Last night saw four adventurers gather to go looking for fame and fortune by recklessly putting their lives in danger.
I went with type casting and chose the dwarf. Jakub went with the healer, Jason went with the Mage, and Justin chose the thief.
The role of the Overlord for our adventures was being played by an iPad and the FFG app Descent: Road to Legend. The app is free and comes with a tutorial and a couple of campaigns for free. You can buy two more additional campaigns within the app.
Not having the expansion required for one of the free campaigns, our party of fool hardy adventurers elected to start the Kindred Fire campaign.
I liked how the app told you the tiles that you would be using. But then slowly built the map up through the campaigns first scenario. So it shows you the first section of the map you will be playing on, where the monsters, doors, tokens go. This could be just three or four tiles out of the ones it told you that you will need for the scenario. You kill the monsters and the app then reveals to you the next tiles it wants you to add, plus monsters etc. I love that suspense, the revealing, the build up.
We made some mistakes. When aren’t there mistakes on a first play? We initially misunderstand the placement of monsters on the first part of the map, so only placed one zombie and one spider. That were easily dispatched. We should have been doing a group of the creatures based on the number of adventurers. Doh! We also faught a monster (Ettin I think it’s called) in its level 2 form. It was very hard to defeat. Which I felt made up for the earlier mistake.
I felt that the app got everyone involved, especially in combat. So players were taking it in turns to roll for the monsters.

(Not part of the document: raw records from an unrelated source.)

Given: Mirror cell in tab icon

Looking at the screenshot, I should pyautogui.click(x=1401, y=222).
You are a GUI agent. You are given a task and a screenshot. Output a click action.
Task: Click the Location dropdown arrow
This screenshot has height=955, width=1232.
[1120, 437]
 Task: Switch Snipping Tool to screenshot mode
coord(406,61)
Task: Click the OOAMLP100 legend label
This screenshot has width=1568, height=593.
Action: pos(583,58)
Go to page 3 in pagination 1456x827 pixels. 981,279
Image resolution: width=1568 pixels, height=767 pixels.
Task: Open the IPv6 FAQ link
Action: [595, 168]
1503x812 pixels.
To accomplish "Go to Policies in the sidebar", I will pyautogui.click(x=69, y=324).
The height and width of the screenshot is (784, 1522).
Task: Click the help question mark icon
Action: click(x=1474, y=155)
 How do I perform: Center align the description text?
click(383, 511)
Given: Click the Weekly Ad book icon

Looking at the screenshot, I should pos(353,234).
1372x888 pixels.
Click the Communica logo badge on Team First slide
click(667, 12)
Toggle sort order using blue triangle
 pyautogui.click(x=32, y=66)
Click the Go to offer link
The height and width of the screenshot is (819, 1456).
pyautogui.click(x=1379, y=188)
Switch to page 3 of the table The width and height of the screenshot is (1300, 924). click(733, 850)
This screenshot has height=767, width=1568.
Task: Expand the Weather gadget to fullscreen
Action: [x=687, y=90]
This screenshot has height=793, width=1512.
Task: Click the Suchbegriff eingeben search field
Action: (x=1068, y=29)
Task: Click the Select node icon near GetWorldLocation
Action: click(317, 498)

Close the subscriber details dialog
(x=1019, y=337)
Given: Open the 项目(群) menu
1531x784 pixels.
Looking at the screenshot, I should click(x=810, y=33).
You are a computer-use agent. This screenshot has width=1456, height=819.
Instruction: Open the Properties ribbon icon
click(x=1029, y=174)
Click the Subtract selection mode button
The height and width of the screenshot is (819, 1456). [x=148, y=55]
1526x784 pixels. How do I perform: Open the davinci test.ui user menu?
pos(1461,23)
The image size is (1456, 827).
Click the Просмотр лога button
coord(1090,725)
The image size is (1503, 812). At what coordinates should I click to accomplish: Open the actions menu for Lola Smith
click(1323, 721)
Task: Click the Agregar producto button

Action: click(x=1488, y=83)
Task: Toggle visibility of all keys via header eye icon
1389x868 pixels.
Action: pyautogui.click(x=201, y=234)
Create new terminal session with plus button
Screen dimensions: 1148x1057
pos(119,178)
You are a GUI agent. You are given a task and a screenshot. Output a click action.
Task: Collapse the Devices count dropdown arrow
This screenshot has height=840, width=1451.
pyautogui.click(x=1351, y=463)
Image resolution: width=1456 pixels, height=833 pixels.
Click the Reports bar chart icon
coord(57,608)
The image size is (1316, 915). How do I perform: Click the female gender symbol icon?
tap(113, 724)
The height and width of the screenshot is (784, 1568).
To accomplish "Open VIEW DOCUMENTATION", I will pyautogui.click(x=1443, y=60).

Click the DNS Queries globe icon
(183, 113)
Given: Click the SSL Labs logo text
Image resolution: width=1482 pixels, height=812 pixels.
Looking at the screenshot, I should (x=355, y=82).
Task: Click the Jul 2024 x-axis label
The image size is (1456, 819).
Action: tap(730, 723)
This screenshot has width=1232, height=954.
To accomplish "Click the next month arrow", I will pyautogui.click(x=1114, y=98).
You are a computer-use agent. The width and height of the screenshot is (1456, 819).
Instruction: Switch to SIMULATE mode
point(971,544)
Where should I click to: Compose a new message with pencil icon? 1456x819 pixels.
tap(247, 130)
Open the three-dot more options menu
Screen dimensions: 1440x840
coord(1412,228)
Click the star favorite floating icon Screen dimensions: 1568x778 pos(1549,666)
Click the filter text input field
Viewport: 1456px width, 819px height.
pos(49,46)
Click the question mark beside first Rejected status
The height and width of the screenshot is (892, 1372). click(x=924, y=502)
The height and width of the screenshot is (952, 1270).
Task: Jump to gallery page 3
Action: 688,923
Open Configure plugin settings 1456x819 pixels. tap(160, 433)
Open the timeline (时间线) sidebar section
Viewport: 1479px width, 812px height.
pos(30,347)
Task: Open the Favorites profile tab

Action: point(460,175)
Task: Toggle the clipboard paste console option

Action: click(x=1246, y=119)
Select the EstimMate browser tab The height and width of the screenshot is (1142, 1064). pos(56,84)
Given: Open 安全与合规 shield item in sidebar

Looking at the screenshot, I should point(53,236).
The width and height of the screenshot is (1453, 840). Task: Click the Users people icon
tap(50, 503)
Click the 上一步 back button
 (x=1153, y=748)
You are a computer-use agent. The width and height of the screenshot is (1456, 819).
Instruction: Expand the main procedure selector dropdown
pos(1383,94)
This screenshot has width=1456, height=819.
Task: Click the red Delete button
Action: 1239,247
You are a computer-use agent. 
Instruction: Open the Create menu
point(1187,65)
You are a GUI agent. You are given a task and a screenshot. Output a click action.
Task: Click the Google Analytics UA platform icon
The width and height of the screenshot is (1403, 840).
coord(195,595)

Yes we were slow to start off with, but things picked up as we became more familiar with the flow of things.
I liked how the app spread out its monster activations through out the turn.
We had one moment where Justin showed how when it’s a choice between your character being thrown around like a rag doll by an Ettin, or your brothers character getting that treatment instead, that blood is not thicker than a player and the bound he has with his character. Nope Justin used his characters ability that allowed them to move one space away when a monster moves adjacent to them. Leaving Jason’s character to get tossed around like a clothes in a tumble dryer. Justin had found the Me in Team!
We had to stop before completing the scenario, so it’s great that the app remembers how far we got. We took photos to remind us of our positions on the board, and individually bagged our tokens (wounds etc) with our characters cards. So we can just grab those and know we have everything for our characters, and the correct health when we start up again next session.
A great evening adventuring. I’m looking forward to the conclusion of this scenario.